André d’ailleurs n’était pas à Paris pour l’instant. Encore une fois, ses travaux l’avaient appelé en Dauphiné, et la date de son retour n’était pas encore fixée.
Suzy éprouvait un véritable allégement à voir reculée toute solution. Elle laissait aller les jours, sans réfléchir, reposée, éprouvant auprès de sa mère une quiétude absolue. Puis, il lui paraissait si bon de retrouver l’intimité de son home, d’où toute tristesse était bannie maintenant, grâce à André !…
Qu’il y avait loin de l’heure présente à ce triste commencement d’hiver, à ce jour de novembre où elle était partie pour Cannes ! M. Douvry, intéressé par ses nouvelles occupations, satisfait de sa vie active, retrouvait sa gaieté d’autrefois… Il aimait à retenir Suzy auprès de lui, comme pour se dédommager de l’avoir perdue plusieurs mois, à écouter la musique qu’elle lui faisait ; il se plaisait à causer avec les garçons, à exciter le rire frais des deux jumelles par de fantastiques histoires… Et l’âme de Suzy se détendait dans cette atmosphère joyeuse.
Aussi, elle subissait le charme lumineux du renouveau. Car l’hiver, prolongé plus que de coutume, s’en était enfin allé devant l’apparition de mai. Un souffle chaud tiédissait l’air ; les arbres s’éclairaient du vert tendre des feuilles encore tremblantes sous les rayons que le soleil printanier épandait sur les bourgeons ouverts, sur la floraison odorante des lilas… Partout, c’était le réveil, la sève de la vie et ses effluves puissants.
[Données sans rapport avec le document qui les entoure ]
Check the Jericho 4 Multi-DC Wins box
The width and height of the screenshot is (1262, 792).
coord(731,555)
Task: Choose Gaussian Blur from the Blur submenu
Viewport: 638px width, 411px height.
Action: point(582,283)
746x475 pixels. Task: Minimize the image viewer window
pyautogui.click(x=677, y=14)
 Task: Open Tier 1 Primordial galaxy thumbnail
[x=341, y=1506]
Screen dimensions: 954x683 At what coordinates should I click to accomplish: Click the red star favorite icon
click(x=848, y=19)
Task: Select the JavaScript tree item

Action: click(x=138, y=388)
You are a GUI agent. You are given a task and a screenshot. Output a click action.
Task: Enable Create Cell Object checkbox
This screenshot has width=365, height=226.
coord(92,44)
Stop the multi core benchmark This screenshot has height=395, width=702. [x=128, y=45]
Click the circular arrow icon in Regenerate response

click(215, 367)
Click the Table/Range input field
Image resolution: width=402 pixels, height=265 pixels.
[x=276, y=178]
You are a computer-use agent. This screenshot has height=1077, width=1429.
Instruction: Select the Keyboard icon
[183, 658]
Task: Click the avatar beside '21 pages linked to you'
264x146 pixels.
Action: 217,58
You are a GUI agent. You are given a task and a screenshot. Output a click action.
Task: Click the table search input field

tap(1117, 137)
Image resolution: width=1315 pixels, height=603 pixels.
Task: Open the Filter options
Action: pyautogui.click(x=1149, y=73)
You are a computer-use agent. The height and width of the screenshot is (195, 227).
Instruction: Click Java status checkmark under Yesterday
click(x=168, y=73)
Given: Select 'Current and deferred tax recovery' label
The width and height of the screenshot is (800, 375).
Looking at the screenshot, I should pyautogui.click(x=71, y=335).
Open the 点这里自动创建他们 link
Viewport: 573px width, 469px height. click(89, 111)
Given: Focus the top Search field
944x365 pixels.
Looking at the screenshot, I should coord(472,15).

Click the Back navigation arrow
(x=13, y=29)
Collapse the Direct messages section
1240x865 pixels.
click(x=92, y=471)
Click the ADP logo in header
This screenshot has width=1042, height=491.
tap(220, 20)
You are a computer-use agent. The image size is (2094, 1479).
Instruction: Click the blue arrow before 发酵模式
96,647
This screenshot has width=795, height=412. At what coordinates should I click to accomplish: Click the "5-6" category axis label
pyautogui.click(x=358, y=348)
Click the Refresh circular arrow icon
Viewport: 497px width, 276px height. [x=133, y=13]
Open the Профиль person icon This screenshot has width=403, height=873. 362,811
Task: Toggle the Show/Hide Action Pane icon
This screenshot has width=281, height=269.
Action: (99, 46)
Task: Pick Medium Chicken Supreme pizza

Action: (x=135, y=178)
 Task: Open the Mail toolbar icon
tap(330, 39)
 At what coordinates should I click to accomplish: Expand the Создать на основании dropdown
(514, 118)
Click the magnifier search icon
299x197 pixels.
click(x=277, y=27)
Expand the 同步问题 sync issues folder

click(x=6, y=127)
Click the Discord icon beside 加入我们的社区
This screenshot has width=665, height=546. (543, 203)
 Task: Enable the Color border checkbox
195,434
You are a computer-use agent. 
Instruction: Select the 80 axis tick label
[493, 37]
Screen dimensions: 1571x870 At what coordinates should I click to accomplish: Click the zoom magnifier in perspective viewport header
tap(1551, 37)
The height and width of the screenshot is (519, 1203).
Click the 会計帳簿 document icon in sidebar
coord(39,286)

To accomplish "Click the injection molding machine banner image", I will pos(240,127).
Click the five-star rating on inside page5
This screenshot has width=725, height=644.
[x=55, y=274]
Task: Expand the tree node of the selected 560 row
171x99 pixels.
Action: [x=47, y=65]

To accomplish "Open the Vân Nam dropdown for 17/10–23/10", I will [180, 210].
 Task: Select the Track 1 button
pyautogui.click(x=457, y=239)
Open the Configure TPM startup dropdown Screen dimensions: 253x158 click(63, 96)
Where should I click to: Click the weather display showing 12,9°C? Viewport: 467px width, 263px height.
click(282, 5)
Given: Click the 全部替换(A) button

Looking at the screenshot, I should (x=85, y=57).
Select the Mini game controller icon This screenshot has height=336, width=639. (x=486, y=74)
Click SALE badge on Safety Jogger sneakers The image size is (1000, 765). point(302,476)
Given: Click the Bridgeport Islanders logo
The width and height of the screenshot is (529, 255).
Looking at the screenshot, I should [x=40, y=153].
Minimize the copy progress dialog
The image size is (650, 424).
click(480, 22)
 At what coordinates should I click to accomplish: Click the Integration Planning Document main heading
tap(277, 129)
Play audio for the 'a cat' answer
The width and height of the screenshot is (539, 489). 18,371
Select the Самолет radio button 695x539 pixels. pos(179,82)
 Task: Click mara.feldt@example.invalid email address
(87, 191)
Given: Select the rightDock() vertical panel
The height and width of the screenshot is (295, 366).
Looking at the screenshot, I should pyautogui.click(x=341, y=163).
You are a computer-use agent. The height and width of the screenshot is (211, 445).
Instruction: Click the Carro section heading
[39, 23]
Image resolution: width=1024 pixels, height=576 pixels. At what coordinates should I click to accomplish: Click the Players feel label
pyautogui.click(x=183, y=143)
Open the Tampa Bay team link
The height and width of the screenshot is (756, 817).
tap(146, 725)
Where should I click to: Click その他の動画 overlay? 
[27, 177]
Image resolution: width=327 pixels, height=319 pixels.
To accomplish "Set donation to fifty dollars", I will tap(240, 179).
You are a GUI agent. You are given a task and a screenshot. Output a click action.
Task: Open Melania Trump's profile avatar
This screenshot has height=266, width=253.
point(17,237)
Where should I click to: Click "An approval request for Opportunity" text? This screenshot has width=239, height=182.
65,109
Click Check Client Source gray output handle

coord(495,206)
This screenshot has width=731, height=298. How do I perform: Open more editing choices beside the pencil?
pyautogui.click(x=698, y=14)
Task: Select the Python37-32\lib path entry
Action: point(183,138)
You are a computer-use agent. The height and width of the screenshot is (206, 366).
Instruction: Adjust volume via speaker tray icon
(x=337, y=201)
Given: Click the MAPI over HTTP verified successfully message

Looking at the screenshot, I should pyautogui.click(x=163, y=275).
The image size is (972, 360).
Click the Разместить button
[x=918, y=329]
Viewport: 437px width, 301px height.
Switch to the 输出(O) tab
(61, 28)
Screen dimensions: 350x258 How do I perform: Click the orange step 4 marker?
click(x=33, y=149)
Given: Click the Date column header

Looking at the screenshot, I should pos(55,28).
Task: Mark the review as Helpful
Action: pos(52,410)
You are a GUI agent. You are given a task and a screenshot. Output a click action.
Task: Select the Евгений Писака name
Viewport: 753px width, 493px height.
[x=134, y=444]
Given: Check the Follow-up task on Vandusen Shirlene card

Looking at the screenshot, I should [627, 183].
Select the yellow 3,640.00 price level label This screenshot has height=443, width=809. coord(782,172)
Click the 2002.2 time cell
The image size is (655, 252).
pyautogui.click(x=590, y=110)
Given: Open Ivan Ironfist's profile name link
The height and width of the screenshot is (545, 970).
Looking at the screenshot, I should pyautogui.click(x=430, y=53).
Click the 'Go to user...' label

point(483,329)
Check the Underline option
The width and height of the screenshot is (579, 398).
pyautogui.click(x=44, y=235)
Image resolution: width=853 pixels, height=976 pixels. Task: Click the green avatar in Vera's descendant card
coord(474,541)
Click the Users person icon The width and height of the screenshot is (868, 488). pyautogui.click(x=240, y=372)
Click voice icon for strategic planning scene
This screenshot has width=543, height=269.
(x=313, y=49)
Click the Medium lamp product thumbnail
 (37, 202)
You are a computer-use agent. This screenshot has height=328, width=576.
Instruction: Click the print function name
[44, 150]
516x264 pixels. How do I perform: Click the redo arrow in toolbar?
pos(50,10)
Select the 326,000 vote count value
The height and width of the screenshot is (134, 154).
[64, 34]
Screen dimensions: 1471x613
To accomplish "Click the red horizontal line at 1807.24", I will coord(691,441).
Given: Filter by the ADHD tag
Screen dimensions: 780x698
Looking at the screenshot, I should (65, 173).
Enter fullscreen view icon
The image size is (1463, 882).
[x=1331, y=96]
… — Mère, venez un peu sur le balcon avec moi ! Il fait un temps délicieux, et le coucher de soleil va être magnifique !… Venez, j’aime tant à le regarder auprès de vous !
A peu près chaque jour, depuis quelque temps, Suzy adressait à sa mère le même appel. Et, comme chaque jour, Mme Douvry se rendit volontiers au désir de Suzy. Pour la mère et pour l’enfant, c’était une jouissance infinie de se trouver ensemble après ces mois de séparation.
Mais Suzy eut à peine passé son bras sous celui de Mme Douvry, avec ce geste caressant qui lui était familier, que le timbre de l’antichambre résonna.
— Oh ! maman, qui vient nous déranger ? fit-elle avec impatience.